Affirmed in part, reversed in part.
NOTES
Notes
[1] See Miller v. Shugart,
[2] In its appeal, Great American challenges only the trial court's holding that it is jointly and severally liable for the entire amount of the settlement judgment. Although the order for judgment states the insurers are jointly and severally liable, the trial court's memorandum states the insurers are liable only "up to the available limits of the affected insurance policies." The regents do not oppose clarification that the insurers are not obligated to pay any amounts beyond their policy limits.

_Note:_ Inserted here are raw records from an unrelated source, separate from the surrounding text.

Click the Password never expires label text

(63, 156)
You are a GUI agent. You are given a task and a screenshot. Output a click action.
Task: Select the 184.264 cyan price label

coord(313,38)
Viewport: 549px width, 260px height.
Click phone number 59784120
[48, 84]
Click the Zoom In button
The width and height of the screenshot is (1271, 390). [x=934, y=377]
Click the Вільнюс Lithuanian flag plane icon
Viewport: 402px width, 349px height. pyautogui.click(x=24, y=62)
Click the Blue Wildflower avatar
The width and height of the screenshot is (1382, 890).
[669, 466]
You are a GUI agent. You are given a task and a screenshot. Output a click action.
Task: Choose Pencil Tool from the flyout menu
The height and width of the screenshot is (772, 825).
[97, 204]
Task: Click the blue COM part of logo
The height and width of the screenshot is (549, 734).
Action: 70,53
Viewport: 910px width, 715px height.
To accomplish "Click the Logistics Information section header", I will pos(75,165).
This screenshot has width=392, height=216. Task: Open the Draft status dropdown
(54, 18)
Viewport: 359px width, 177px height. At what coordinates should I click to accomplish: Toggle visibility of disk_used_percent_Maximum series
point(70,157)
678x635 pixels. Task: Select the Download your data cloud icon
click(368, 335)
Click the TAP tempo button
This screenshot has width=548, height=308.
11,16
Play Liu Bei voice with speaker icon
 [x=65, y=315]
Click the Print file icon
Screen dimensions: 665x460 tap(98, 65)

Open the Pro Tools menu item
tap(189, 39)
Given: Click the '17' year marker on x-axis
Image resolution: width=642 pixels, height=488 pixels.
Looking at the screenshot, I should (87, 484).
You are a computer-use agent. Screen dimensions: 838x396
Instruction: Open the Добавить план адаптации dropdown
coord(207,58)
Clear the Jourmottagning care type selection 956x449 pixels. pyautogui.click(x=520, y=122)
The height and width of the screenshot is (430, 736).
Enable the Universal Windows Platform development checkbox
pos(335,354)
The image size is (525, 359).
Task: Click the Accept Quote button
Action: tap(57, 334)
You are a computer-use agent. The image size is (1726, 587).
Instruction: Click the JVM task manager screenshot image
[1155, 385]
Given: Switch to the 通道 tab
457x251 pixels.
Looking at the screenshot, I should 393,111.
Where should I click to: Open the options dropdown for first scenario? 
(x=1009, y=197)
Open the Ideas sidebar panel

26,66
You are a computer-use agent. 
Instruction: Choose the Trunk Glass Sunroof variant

[3] The various policies included the following clauses, which, if applicable, would bar coverage:
A. Pollution exclusion
B. Business risk exclusion
C. Sistership exclusion
D. Performance exclusion
E. Repair and replacement exclusion
[4] Great American did not challenge the trial court's holding that its pollution exclusion clause did not bar coverage; therefore, Great American is bound by the trial court's decision. See Lener v. St. Paul Fire & Marine Ins. Co.,
[5] This argument was accepted by the New York Court of Appeals in Rapid-American as one basis for finding the pollution exclusion clause inapplicable. The court in that case stated:
[T]he three places for discharge contemplated by the policy exclusion into or upon land, the atmosphere, or any water course or body of water read together support the conclusion that the clause was meant to deal with broadly dispersed environmental pollution * * * not the possibly confined environs of the present complaints. The crucial distinction, therefore, is * * * whether asbestos was placed into the environment.